まず驚き、それからじわじわと悲しみが込み上げてきた。
それでも今はまだ軽いほうだ。これから故人の詳細が伝わってくるたびに、悲しみは増してゆくのだろう。
去年の11月ごろから病気で入院しており、周囲に自分の病気のことは絶対に言わないでくれと念押ししていたという。そして三ヶ月もしないうちに逝ってしまった。私は彼女の最期に、何のことばもかけられなかった。
数年前のGWに、彼女や他の友人たちと亀戸天神で藤を見たことを思い出した。
写真のフォルダを開いてみたら、すだれのようにしだれた満開の藤の前で皆と一緒に笑っていた。私も笑っていた。みんな晴れやかないい笑顔だった。
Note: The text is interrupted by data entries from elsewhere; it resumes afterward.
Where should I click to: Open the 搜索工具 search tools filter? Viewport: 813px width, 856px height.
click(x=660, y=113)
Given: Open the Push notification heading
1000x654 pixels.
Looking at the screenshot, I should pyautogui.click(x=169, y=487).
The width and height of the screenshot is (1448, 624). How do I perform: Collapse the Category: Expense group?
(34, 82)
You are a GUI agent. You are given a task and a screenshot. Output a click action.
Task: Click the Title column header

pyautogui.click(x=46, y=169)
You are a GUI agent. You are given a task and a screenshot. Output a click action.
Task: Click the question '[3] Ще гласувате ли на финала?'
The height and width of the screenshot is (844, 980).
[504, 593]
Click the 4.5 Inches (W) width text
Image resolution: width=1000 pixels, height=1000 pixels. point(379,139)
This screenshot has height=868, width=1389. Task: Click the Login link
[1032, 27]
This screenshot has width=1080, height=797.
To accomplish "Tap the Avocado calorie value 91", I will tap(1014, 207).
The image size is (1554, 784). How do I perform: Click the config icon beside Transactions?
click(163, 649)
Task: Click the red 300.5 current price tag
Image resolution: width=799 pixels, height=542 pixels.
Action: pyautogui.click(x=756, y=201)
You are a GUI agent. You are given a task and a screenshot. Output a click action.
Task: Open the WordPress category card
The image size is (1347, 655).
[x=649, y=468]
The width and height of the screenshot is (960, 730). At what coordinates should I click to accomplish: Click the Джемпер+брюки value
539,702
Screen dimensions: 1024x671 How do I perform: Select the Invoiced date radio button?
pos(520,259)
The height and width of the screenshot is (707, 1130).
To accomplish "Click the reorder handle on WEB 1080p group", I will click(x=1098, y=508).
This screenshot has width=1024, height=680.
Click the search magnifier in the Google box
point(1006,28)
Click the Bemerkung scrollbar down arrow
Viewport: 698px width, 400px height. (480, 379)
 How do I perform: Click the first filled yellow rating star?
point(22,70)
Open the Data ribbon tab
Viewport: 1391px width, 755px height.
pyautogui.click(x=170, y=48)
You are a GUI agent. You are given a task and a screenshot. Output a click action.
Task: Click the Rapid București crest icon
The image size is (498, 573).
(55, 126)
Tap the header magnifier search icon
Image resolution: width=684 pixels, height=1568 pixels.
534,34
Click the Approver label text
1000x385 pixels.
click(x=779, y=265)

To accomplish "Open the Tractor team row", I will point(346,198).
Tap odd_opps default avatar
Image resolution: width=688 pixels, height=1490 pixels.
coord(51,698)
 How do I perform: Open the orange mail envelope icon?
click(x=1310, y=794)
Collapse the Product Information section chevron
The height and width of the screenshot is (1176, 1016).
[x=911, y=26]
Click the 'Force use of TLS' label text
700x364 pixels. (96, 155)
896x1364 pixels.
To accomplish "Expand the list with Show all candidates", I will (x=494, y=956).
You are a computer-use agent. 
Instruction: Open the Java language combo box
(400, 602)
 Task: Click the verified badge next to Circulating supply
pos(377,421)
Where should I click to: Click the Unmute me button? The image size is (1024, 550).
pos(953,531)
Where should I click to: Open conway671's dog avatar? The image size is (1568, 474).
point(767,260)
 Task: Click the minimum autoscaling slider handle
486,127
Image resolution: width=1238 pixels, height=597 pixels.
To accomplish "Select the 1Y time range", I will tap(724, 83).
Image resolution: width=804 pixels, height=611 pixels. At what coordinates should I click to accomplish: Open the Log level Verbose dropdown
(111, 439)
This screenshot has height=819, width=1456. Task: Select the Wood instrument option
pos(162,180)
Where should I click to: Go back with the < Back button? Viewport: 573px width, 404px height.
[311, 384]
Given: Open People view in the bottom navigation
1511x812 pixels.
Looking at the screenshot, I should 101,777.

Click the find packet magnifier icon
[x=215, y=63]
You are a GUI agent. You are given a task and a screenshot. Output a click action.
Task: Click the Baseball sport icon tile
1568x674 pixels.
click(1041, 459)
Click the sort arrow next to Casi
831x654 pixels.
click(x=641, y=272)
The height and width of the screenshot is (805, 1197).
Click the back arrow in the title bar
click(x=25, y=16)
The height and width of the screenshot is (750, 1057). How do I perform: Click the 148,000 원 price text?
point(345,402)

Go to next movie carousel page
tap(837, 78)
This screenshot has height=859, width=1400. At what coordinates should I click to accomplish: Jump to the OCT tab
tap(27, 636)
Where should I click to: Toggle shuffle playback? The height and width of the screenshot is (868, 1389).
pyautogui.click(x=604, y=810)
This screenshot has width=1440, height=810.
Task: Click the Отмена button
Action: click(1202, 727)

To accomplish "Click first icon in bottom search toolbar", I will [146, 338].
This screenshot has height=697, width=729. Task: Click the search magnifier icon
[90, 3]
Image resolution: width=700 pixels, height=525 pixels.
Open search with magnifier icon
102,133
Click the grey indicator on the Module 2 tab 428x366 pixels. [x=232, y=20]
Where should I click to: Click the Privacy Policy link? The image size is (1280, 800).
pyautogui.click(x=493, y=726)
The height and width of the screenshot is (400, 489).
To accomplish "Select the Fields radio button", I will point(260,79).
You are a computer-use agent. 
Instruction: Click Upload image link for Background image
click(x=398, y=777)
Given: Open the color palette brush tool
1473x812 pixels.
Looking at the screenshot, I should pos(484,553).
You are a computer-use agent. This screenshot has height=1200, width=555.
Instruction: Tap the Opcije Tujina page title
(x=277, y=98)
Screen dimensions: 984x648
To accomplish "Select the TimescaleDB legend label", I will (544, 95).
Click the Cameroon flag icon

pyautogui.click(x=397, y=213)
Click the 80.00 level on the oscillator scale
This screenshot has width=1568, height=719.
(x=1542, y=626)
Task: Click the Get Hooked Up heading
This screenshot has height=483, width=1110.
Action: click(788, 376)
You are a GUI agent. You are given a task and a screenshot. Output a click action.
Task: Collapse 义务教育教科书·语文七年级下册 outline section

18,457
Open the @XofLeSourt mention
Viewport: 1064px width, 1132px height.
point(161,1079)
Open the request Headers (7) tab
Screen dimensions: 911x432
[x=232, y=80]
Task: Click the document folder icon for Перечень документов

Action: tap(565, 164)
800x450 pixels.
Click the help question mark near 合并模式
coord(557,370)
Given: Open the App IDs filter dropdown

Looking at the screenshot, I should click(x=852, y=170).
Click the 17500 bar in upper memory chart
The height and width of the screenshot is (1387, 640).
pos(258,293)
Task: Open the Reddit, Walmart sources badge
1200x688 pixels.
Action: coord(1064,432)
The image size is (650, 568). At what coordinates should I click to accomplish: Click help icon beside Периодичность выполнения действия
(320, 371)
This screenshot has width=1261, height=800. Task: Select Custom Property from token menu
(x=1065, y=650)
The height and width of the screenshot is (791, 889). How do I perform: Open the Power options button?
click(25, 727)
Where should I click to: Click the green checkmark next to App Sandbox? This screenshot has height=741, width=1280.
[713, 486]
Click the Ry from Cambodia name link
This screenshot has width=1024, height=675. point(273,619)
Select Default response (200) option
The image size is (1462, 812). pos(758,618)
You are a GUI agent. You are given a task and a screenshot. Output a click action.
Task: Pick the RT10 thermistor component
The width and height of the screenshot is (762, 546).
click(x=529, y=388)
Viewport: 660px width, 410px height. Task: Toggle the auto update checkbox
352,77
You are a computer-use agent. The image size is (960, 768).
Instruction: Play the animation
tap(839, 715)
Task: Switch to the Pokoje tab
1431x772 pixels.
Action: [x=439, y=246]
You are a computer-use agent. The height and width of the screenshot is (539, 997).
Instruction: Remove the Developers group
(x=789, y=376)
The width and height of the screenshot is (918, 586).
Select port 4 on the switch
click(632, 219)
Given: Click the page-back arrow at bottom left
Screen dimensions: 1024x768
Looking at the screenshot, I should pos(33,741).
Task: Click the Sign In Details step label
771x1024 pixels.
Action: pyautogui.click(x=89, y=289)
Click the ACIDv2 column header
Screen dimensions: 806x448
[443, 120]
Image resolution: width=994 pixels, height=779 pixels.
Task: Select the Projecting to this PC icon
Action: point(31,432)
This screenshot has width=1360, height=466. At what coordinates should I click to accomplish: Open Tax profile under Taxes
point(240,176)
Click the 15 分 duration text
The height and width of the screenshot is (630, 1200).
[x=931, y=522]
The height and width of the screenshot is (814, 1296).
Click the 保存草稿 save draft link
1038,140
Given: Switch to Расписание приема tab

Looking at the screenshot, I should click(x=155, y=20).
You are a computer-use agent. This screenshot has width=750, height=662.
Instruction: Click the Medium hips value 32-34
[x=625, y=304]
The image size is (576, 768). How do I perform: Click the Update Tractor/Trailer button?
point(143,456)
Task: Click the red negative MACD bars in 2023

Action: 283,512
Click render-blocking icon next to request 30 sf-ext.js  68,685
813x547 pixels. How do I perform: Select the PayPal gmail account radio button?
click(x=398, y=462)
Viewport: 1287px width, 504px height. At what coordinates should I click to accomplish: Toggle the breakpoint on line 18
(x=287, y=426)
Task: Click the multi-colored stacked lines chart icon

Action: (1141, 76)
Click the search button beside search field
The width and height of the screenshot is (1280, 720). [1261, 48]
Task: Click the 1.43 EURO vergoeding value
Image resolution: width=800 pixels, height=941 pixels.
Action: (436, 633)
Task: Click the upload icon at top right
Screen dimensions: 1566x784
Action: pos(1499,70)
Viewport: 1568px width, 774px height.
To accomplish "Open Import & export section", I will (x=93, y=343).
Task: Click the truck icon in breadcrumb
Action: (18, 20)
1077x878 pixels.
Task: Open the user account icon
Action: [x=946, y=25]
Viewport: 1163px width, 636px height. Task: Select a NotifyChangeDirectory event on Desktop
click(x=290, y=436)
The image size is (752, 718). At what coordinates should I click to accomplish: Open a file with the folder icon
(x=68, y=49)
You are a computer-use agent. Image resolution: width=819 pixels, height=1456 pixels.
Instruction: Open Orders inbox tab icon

この中の一人がもうこの世には存在しないなんて、信じられない。
芸能関係の仕事をしていて、美しく華やかな人だった。
きっと裏では沢山の苦労があり、血の滲むような努力を続けて築いた地位だった。
強い人で一切の愚痴も弱音もこぼさなかった。闘病ですらも矜持を守った。
明るくて、おしゃれで、旅が好きな人だった。
これから往く旅路が、楽しいものであることを願ってやまない。